Challenge
In the crypto legislation article, translate this sentence into Spanish: "Late-night negotiations between a small group of bipartisan senators on the remaining unresolved issues in the Digital Asset Market Clarity Act ended without a deal."
┌─ Extract provided
A potential party-line vote in the Senate Banking Committee may push the bill forward despite unresolved issues on ethics and blockchain regulation.
The legislation’s fate has significant implications for the broader financial sector, with lawmakers citing the 2022 FTX collapse as a warning about inaction.

The crypto industry woke up to a gut punch this morning. Late-night negotiations between a small group of bipartisan senators on the remaining unresolved issues in the Digital Asset Market Clarity Act ended without a deal. 

The breakdown comes just hours before the Senate Banking Committee is set to hold its long-awaited markup session at 10:30 AM ET today, leaving the fate of the most important crypto legislation in U.S. history hanging in the balance.

Fox Business journalist Eleanor Terrett broke the news, reporting that talks aimed at bringing Democrats to a better place on at least two outstanding issues wrapped without any resolution.

Senator Lummis says they are 99% there

One of the lead Republican negotiators, Senator Cynthia Lummis, issued a pointed statement after the session ended.
└─
┌─ Available data
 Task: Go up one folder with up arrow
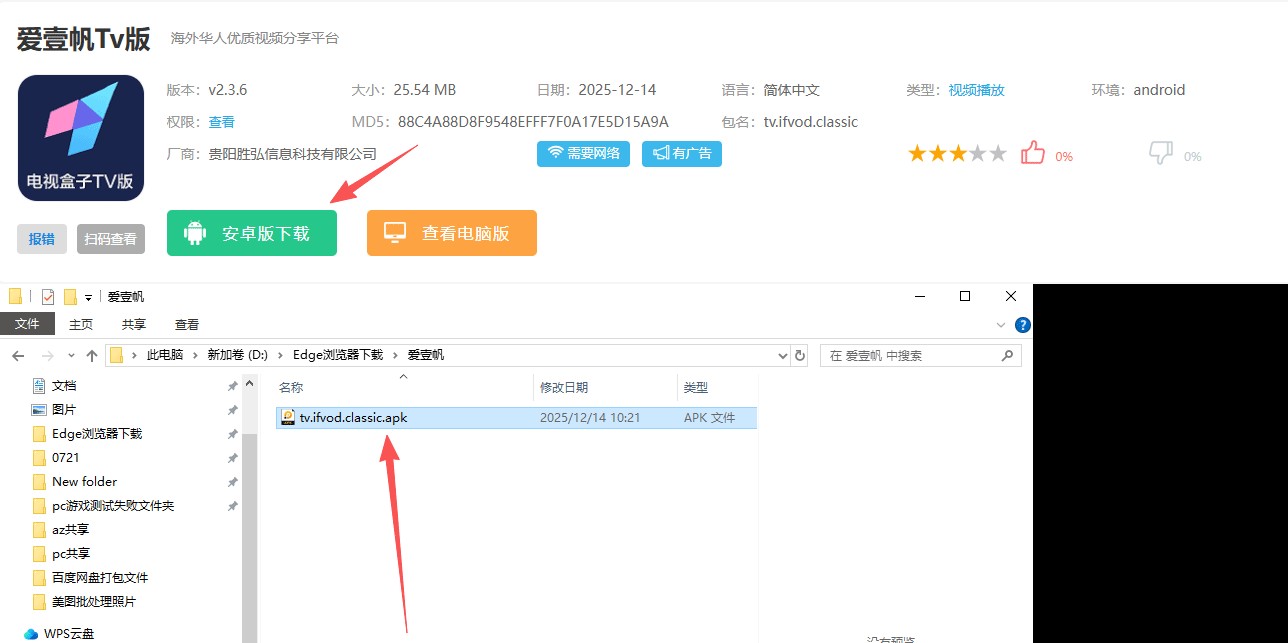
└─
Finished exercise
Las negociaciones a altas horas de la noche entre un pequeño grupo bipartidista de senadores sobre los asuntos aún sin resolver de la Ley de Claridad del Mercado de Activos Digitales terminaron sin acuerdo.